The Republican retreat on the re-importation bill continues. All stuff I’ve posted on before, including leading communist Chuck Grassley (R-Nebraska) introducing a bill to get the FDA to certify certain Canadian pharmacies and Tommy Thompson running his mock show trials explaining why despite everything they’ve said the Administration is going to back don on this. I don’t like linking to the WSJ too much as many of you aren’t subscribers, but in this case the BCBS Association has a pretty good summary:
- According to the Journal, the drug industry “can’t even be sure of continued opposition to drug imports from the Bush administration,” which has appointed a task force to study how to reimport drugs safely as part of the new Medicare law (Wall Street Journal, 4/13) . . . According to the Journal, the early deadline for the results of the study “has the industry braced for the possibility that the administration might propose a limited experiment with imports before the election.” An unnamed lobbyist for the drug industry said, “There’s this huge tidal wave. I think it’s just getting harder and harder even for people that have some sense to hold off this terrible crashing wave.”
This is pretty upsetting for the industry given that, as the Center for Public Integrity (a great resource that both political parties hate equally) reports, it gave over $11m to the Republican National Committee in the 2000 and 2002 election cycles, and spent more than $1 billion on lobbying in the past decade.
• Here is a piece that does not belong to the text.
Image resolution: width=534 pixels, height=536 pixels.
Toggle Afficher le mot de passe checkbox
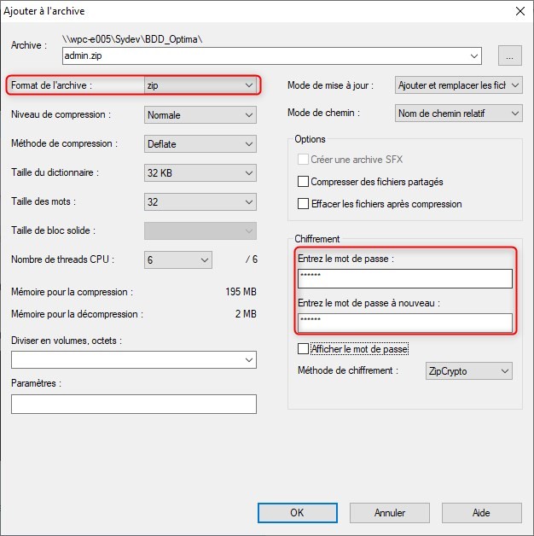303,349
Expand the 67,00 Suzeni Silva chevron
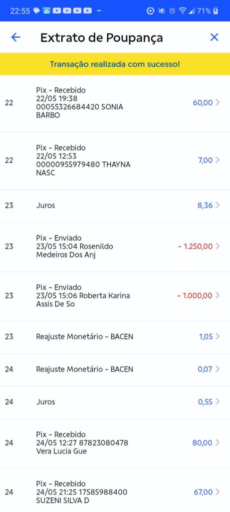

That’s not of course going to stop the industry’s shills, in this case the Galen Institute, telling you that Canadian imports will kill you and everyone in your town. Who are the Galen folks (apart from being on the nutty end of the Libertarian spectrum, and believing that government intervention is always a bad idea unless it involves enforcing dubious patent extensions)? Well their fellow travelers are noted in this document, and they include people from Heritage, the AEI, the Pacific Research Institute, Cato and of course everyone’s favorite academic Mark Pauly–he of the belief that the individual insurance market works well for the 80% of the people who don’t need it. I bet you a nickel that the pharma industry is a healthy contributor to Galen. And as I’ve posted before, this is all so unnecessary. The amount of political heat the industry is taking and will take far exceeds the small amount–around $1 billion out of a more than $200 billion market–they are losing to imports.